Rows of pointing data:

※

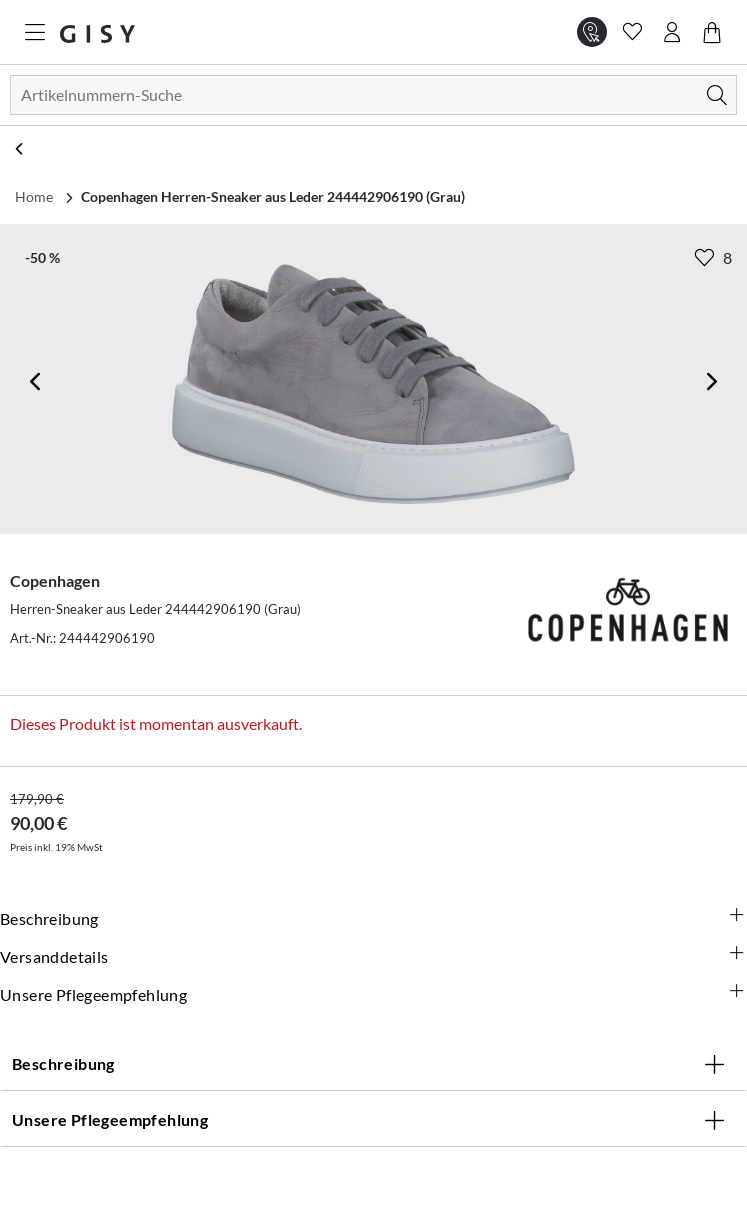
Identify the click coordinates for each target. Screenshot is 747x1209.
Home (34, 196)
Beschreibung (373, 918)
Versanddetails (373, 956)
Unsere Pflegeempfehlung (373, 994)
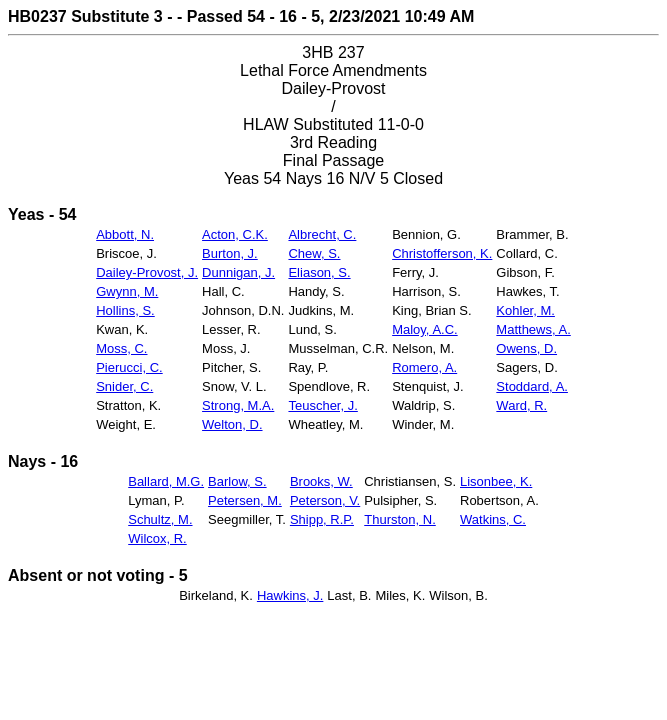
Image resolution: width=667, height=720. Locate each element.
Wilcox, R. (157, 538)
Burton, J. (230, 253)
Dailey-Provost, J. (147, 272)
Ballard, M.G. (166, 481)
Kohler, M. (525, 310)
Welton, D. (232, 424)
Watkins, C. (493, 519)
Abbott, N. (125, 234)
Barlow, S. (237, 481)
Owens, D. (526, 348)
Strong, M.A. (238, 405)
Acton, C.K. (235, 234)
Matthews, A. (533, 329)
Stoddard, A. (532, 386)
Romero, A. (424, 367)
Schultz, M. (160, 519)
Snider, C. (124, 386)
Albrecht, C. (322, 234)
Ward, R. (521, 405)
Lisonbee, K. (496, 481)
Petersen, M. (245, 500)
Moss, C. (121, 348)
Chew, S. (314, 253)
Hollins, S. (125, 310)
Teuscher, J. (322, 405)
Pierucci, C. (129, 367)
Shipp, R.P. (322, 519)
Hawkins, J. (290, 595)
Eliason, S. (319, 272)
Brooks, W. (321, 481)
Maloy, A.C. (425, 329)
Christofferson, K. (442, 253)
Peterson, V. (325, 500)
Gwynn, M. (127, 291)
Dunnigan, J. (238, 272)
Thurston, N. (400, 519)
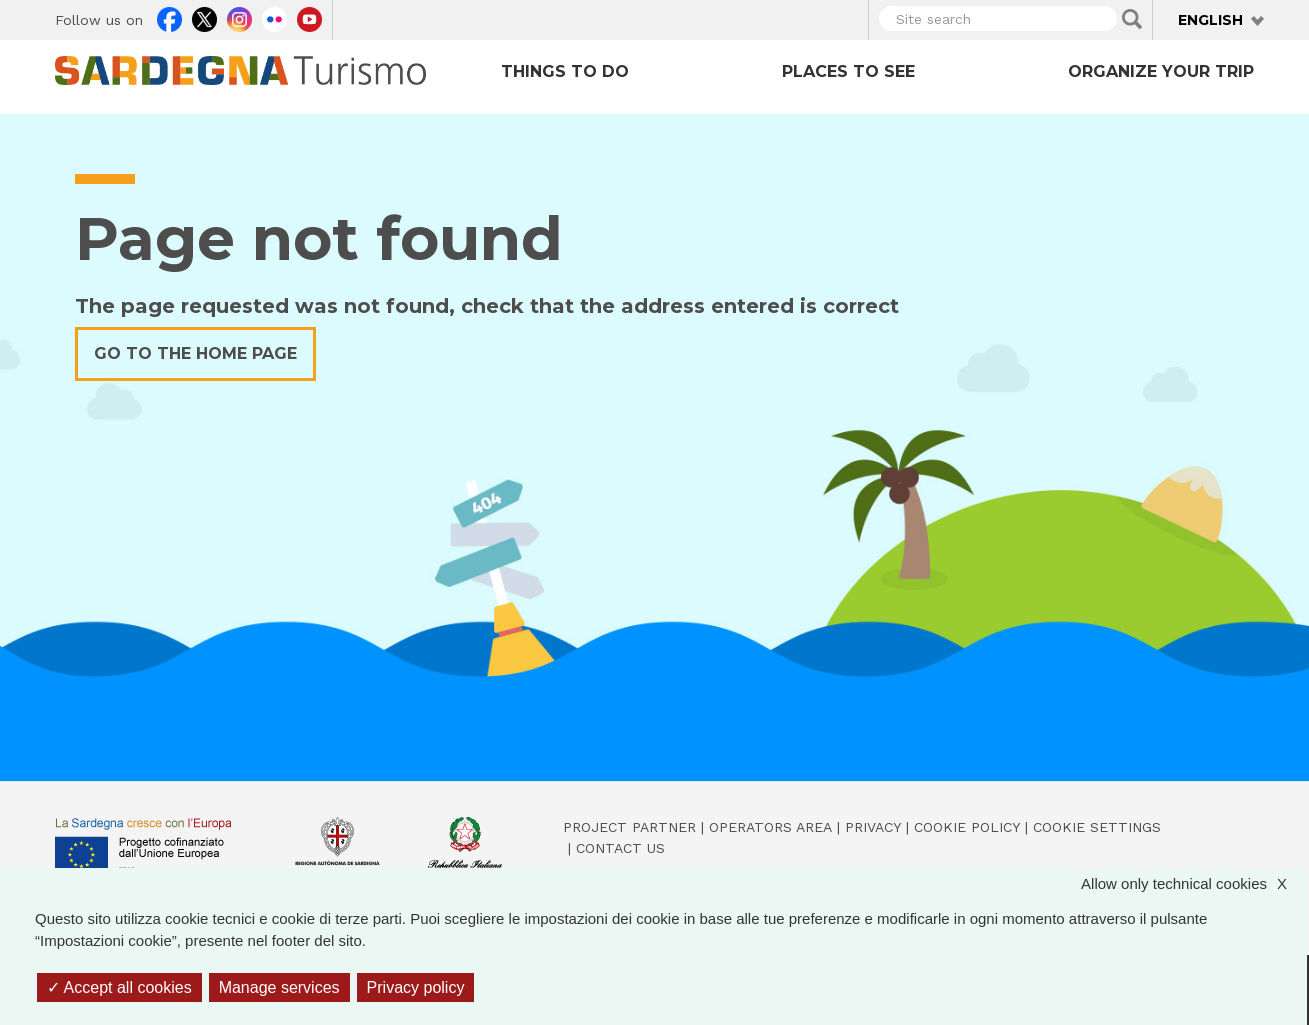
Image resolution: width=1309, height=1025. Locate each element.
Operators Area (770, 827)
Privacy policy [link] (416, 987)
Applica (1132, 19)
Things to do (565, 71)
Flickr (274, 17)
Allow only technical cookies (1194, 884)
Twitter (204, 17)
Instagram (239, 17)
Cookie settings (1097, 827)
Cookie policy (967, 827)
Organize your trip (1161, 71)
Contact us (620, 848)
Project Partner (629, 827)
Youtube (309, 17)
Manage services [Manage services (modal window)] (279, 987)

※

Exercise prompt:
Could you write out the whole listing again with "Locate each element" substituted by "Find the position of each element" everywhere, keeping everything else the same and omitting the pictures?

Result for this exercise:
Identify the click coordinates for each target. Screenshot is 747x1209.
Home (34, 196)
Beschreibung (373, 918)
Versanddetails (373, 956)
Unsere Pflegeempfehlung (373, 994)
Image resolution: width=667, height=720. Find the position of each element.
Wilcox, R. (157, 538)
Burton, J. (230, 253)
Dailey-Provost, J. (147, 272)
Ballard, M.G. (166, 481)
Kohler, M. (525, 310)
Welton, D. (232, 424)
Watkins, C. (493, 519)
Abbott, N. (125, 234)
Barlow, S. (237, 481)
Owens, D. (526, 348)
Strong, M.A. (238, 405)
Acton, C.K. (235, 234)
Matthews, A. (533, 329)
Stoddard, A. (532, 386)
Romero, A. (424, 367)
Schultz, M. (160, 519)
Snider, C. (124, 386)
Albrecht, C. (322, 234)
Ward, R. (521, 405)
Lisonbee, K. (496, 481)
Petersen, M. (245, 500)
Moss, C. (121, 348)
Chew, S. (314, 253)
Hollins, S. (125, 310)
Teuscher, J. (322, 405)
Pierucci, C. (129, 367)
Shipp, R.P. (322, 519)
Hawkins, J. (290, 595)
Eliason, S. (319, 272)
Brooks, W. (321, 481)
Maloy, A.C. (425, 329)
Christofferson, K. (442, 253)
Peterson, V. (325, 500)
Gwynn, M. (127, 291)
Dunnigan, J. (238, 272)
Thurston, N. (400, 519)
Image resolution: width=1309, height=1025. Find the position of each element.
Operators Area (770, 827)
Privacy policy [link] (416, 987)
Applica (1132, 19)
Things to do (565, 71)
Flickr (274, 17)
Allow only technical cookies (1194, 884)
Twitter (204, 17)
Instagram (239, 17)
Cookie settings (1097, 827)
Cookie policy (967, 827)
Organize your trip (1161, 71)
Contact us (620, 848)
Project Partner (629, 827)
Youtube (309, 17)
Manage services [Manage services (modal window)] (279, 987)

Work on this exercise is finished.